● What is needed
Take the records below and print them verbatim up to and including the line that carries "Select the Brush".

Segment Start: Data extract

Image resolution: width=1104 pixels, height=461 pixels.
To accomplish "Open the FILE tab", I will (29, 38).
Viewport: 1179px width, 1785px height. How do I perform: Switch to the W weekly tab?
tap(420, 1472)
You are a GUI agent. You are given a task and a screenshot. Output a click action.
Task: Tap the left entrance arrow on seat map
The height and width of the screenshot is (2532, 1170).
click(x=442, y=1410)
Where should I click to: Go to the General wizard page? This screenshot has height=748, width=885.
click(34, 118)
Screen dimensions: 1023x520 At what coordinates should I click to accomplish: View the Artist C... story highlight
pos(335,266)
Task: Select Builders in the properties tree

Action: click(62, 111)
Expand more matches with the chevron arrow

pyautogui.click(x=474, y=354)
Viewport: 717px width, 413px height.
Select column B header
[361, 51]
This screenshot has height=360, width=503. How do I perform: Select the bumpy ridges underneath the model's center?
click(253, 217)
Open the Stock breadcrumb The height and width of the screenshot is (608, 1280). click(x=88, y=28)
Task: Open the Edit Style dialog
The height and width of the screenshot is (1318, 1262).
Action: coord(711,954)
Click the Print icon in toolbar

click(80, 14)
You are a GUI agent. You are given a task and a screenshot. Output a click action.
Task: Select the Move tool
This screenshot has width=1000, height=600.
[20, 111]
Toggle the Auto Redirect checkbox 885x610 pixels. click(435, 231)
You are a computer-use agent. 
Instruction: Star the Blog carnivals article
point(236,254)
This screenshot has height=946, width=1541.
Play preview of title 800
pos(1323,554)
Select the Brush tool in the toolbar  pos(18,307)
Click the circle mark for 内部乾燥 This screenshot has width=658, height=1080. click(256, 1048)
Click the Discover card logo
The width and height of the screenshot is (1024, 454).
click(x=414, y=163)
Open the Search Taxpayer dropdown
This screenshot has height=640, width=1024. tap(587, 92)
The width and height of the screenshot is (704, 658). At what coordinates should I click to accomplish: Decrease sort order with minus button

Segment End: Data extract

● Answer space
Image resolution: width=1104 pixels, height=461 pixels.
To accomplish "Open the FILE tab", I will (29, 38).
Viewport: 1179px width, 1785px height. How do I perform: Switch to the W weekly tab?
tap(420, 1472)
You are a GUI agent. You are given a task and a screenshot. Output a click action.
Task: Tap the left entrance arrow on seat map
The height and width of the screenshot is (2532, 1170).
click(x=442, y=1410)
Where should I click to: Go to the General wizard page? This screenshot has height=748, width=885.
click(34, 118)
Screen dimensions: 1023x520 At what coordinates should I click to accomplish: View the Artist C... story highlight
pos(335,266)
Task: Select Builders in the properties tree

Action: click(62, 111)
Expand more matches with the chevron arrow

pyautogui.click(x=474, y=354)
Viewport: 717px width, 413px height.
Select column B header
[361, 51]
This screenshot has height=360, width=503. How do I perform: Select the bumpy ridges underneath the model's center?
click(253, 217)
Open the Stock breadcrumb The height and width of the screenshot is (608, 1280). click(x=88, y=28)
Task: Open the Edit Style dialog
The height and width of the screenshot is (1318, 1262).
Action: coord(711,954)
Click the Print icon in toolbar

click(80, 14)
You are a GUI agent. You are given a task and a screenshot. Output a click action.
Task: Select the Move tool
This screenshot has width=1000, height=600.
[20, 111]
Toggle the Auto Redirect checkbox 885x610 pixels. click(435, 231)
You are a computer-use agent. 
Instruction: Star the Blog carnivals article
point(236,254)
This screenshot has height=946, width=1541.
Play preview of title 800
pos(1323,554)
Select the Brush tool in the toolbar  pos(18,307)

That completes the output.